[MERGE] Read .kndx files in pyrex (updated)

Fri Jun 29 18:17:43 BST 2007

-----BEGIN PGP SIGNED MESSAGE-----
Hash: SHA1

Attached is a revised version which should address all of your comments.

Matthew D. Fuller wrote:
> On Thu, Jun 28, 2007 at 10:55:32PM -0500 I heard the voice of
> John Arbash Meinel, and lo! it spake thus:
>> I was trying to document that, but if you feel it would be better in
>> a different way (or if memchr() is a better function to use, and we
>> know it is portable), then I'll switch.
>
> My memchr(3) manpage says:
>
> STANDARDS
>      The memchr() function conforms to ISO/IEC 9899:1990 (``ISO C90'').
>
> so it's probably a little late in the game for a platform to not have
> it...
>

I've switched all calls to strchr() over to memchr(). It is slightly
uglier because you have to cast back to a char * from void*, but not a
big deal.

>
>> As I understand it, there isn't a "strtoi".
>
> There isn't.  int foo = (int)strtol(...) is the standard phraseology
> (or you may want an unsigned int and strtoul() in this case...).  Of
> course, you could also just make int_parent a long, but what effects
> that might have up-stack I don't know.

Technically those locations should only be positive integers (since they
are offset into a file, parent number, size, etc). But the current code
uses 'int()' and doesn't check that the return value is negative. So I
kept with it.

The main effect "up the stack" is that anything larger than an "int" is
converted to a PyLong instead of a PyInt. Which is about slightly slower.

% TIMEIT '100L + 200L'
10000000 loops, best of 3: 0.101 usec per loop

% TIMEIT '100 + 200'
10000000 loops, best of 3: 0.0809 usec per loop

It is a small thing, but trying to use PyInt where we can is probably an
overall win.

Robert Collins wrote:
> PQM is using dapper; I don't have an immediate answer for this, but I've
> seen it before and fixed it in the fast stat fingerprint code I wrote in
> pyrex. HTH.
> 
> -Rob
> -- 

I decided to write the tests like:

try:
    self.assertRaises(errors.KnitCorrupt,
                      self.get_knit_index, transport, 'filename', 'r')
except TypeError, e:
    if (str(e) == ('exceptions must be strings, classes, or instances,'
                   ' not exceptions.IndexError')
        and sys.version_info[0:2] >= (2,5)):
        self.knownFailure('Pyrex <0.9.5 fails with TypeError when'
                          ' raising new style exceptions with python'
                          ' >=2.5')
    else:
        raise

This way I'm ensuring that exactly the expected TypeError is being
raised, and that it is happening under the correct circumstances. (As I
mentioned in another email, I could also check the Pyrex version, but
only if they have pyrex actually installed).

Andrew Bennetts wrote:
> Overall, this looks pretty good to me.  I have some comments...
> 
>> +    cdef object process_options(self, char *option_str, char *end):
>> +        """Process the options string into a list."""
>> +        cdef char *next
>> +
>> +        # options = PyString_FromStringAndSize(option_str,
>> +        #                                      end-option_str)
>> +        # return options.split(',')
> 
> Don't leave commented out code lying around (unless there's a reason, in which
> case there should be a comment saying what it is).

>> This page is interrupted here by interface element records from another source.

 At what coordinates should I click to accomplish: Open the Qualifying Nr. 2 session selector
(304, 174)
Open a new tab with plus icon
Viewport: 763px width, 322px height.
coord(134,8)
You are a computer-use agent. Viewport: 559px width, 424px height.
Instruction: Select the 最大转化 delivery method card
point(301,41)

I changed these to comment:

# This is alternative code which creates a python string and splits it.
# It is "correct" and more obvious, but slower than the following code.
# It can be uncommented to switch in case the other code is seen as
# suspect.

If we prefer to just remove it altogether, that is ok.

> 
>> +        final_options = []
>> +
>> +        while option_str < end:
>> +            # Using strchr here actually hurts performance dramatically.
>> +            # Because you aren't guaranteed to have a ',' any time soon,
>> +            # so it may have to search for a long time.
>> +            # The closest function is memchr, but that seems to be a
>> +            # GNU extension.
>> +            next = self._end_of_option(option_str, end)
> 
> I don't understand how _end_of_option is going to be faster than strchr?
> Doesn't it do essentially the same thing?
> 
> (_end_of_option is safer though, because it won't keep searching for a ','
> indefinitely even if there's no NULL, so I'm fine with having it, I just don't
> understand this comment.  Or is that what you're alluding to?)

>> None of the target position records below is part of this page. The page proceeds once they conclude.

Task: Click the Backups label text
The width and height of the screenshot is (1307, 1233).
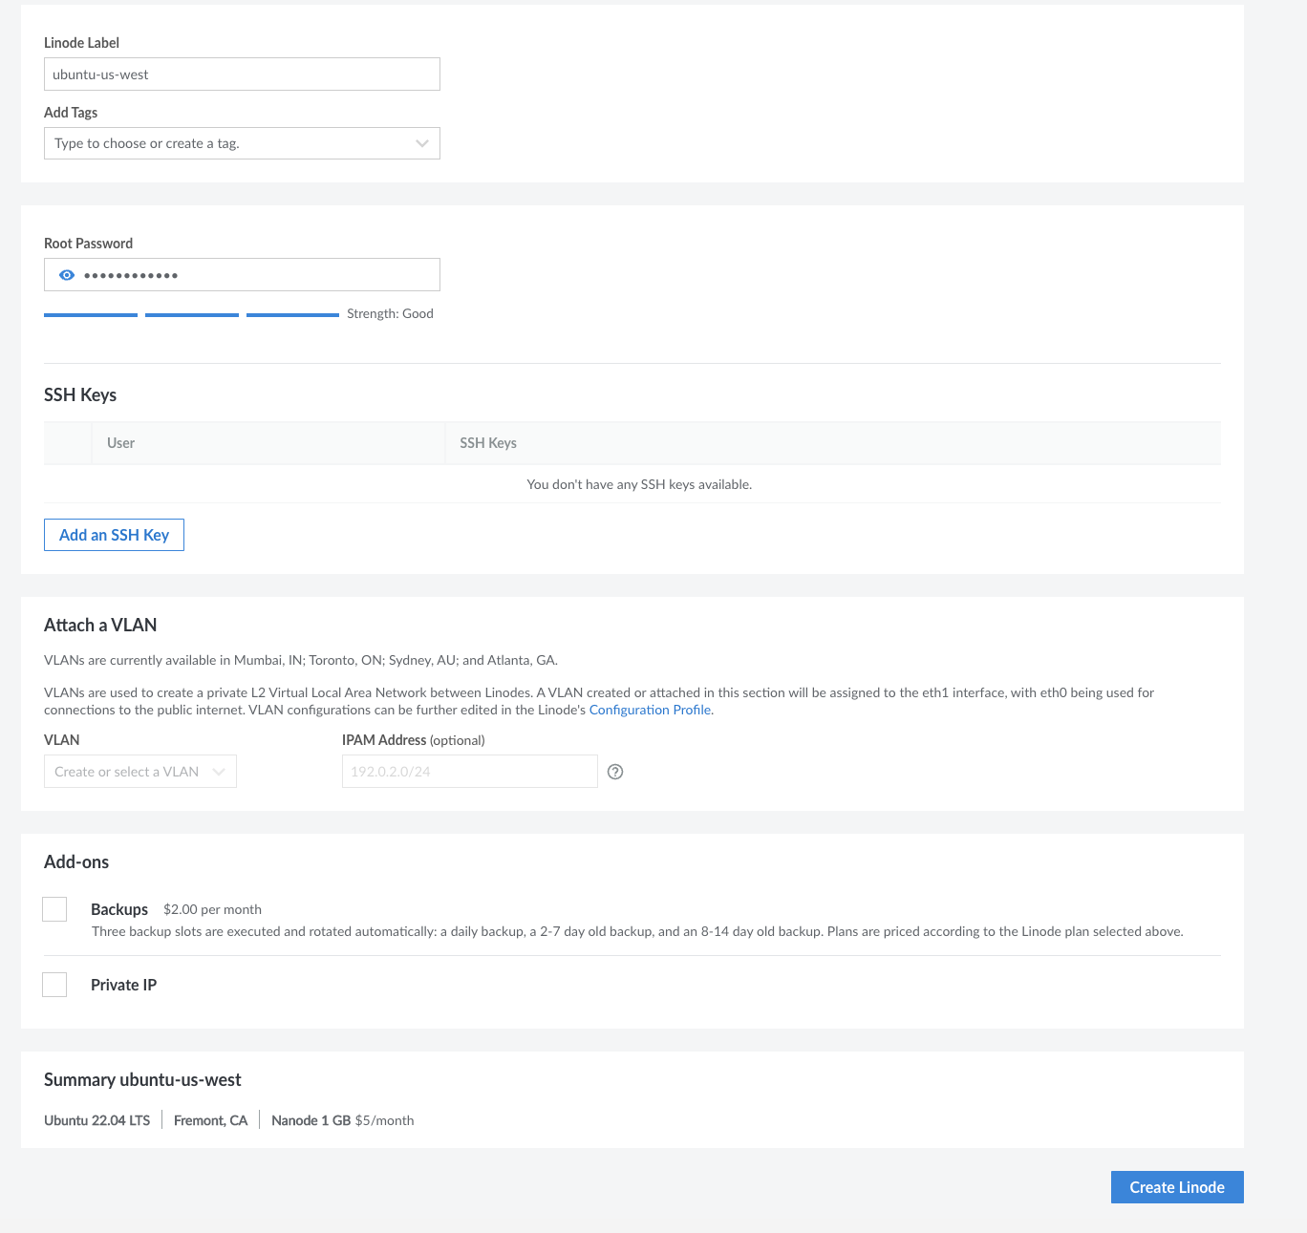Action: pyautogui.click(x=119, y=909)
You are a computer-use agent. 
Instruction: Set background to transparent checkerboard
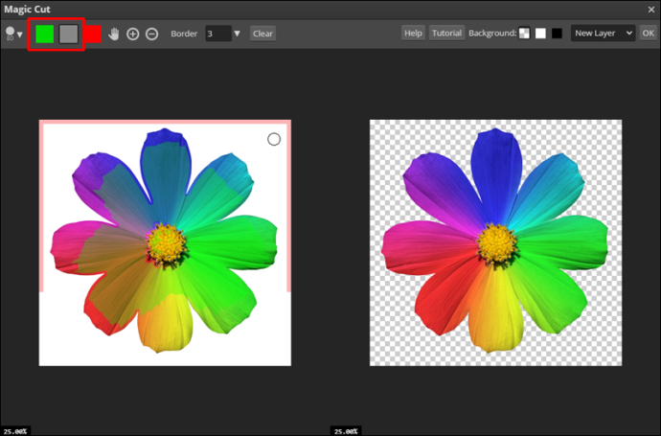[x=524, y=34]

As I mentioned in the other email, it is because strchr() would search
past the local end (' '). But I've gone ahead and just changed it over
to memchr().

Overall, I've actually seen a 10% speed improvement with these changes
(342ms => 333ms). Whether that is because memchr() is faster than my
custom version, or if memchr() is universally faster than strchr (I
suppose it doesn't have to check every character for NULL).

...

>> +
>> +        parents = []
>> +        while parent_str <= end and parent_str != NULL:
> 
> How could parent_str be NULL here?  The only way I can see that happening is if
> it is passed as NULL to process_parents, but in that case there's no need to
> check it every time around the loop.
> 
> (Although I'm more interesting in clarity than the possible micro-optimisation.)

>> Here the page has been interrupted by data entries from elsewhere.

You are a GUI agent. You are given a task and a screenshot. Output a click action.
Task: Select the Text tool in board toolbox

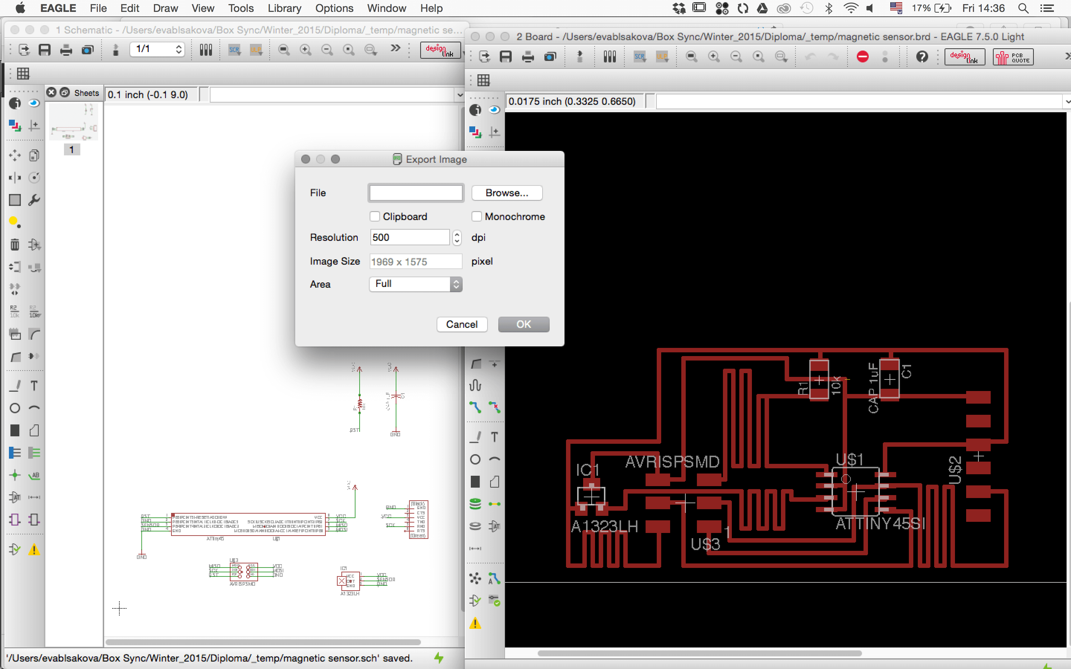point(494,437)
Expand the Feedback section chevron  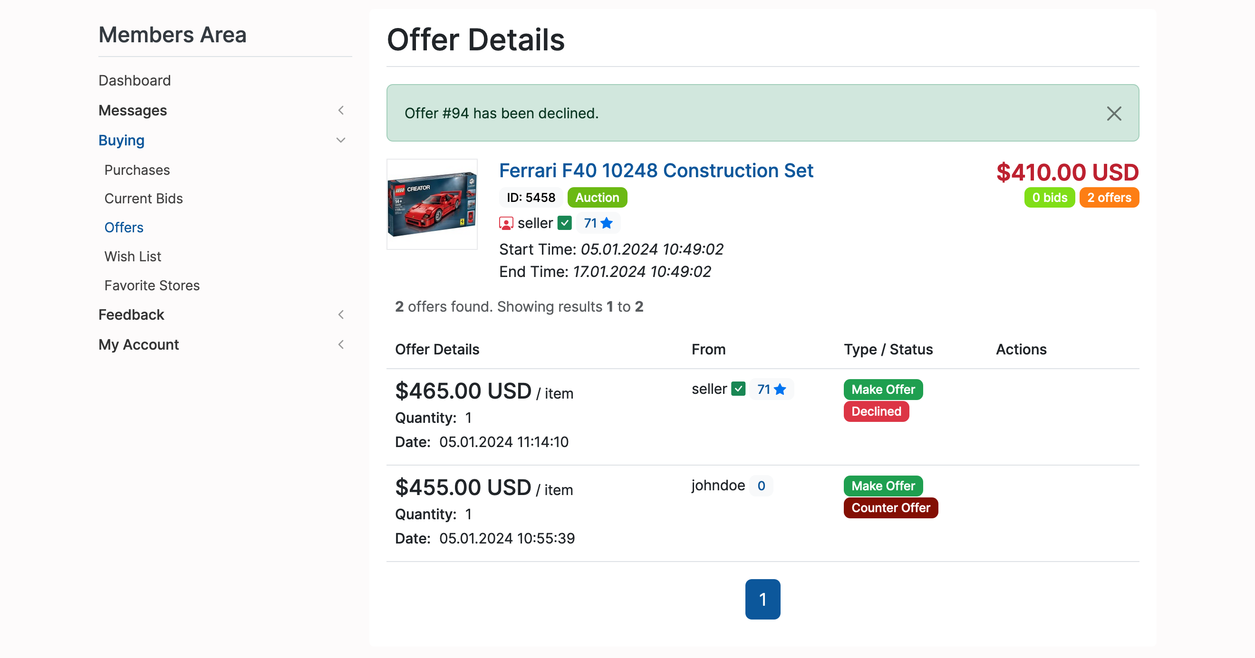341,315
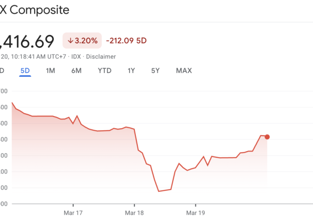Click the chart's lowest trough point
The image size is (313, 224).
tap(159, 191)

Actually, the calling code can't pass it in as NULL, because there is
already a check for that case, and it indicates that the record is
corrupt (not enough sections).

> 
>> +            # strchr is safe here, because our lines always end
>> +            # with ' :'
> 
> Unless the file is corrupt?  What if someone maliciously creates a branch with
> this sort of kndx?
> 
> *Never* trust input.
> 

Then you would run off the end and hit the final NULL. However, I did
switch to memchr().

>> +                # This in an integer mapping to original
>> +                # TODO: ensure that we are actually parsing the string
>> +                int_parent = strtol(parent_str, &parent_end, 10)
> 
> You declared int_parent as an "int", but strtol returns a "long int".

I refactored this into using a helper function which uses strtol() and
raises a ValueError if it fails.

> Again, you're using strchr.  That makes me nervous.
> 

switched to memchr()

> 
>> +        # TODO: Check that we are actually reading integers
>> +        pos = strtol(pos_str, NULL, 10)
>> +        size = strtol(size_str, NULL, 10)
> 
> If there isn't already a function somewhere for converting a string to an
> integer and making sure the whole string is consumed, you ought to make a
> function out of it so you can avoid scattering this TODO everywhere.  You've
> already written that logic once.

Actually, I didn't write that logic until very recently. Because we
didn't have any tests that checked that the entries in the .kndx were
valid integers. But since I added them, I had to check :)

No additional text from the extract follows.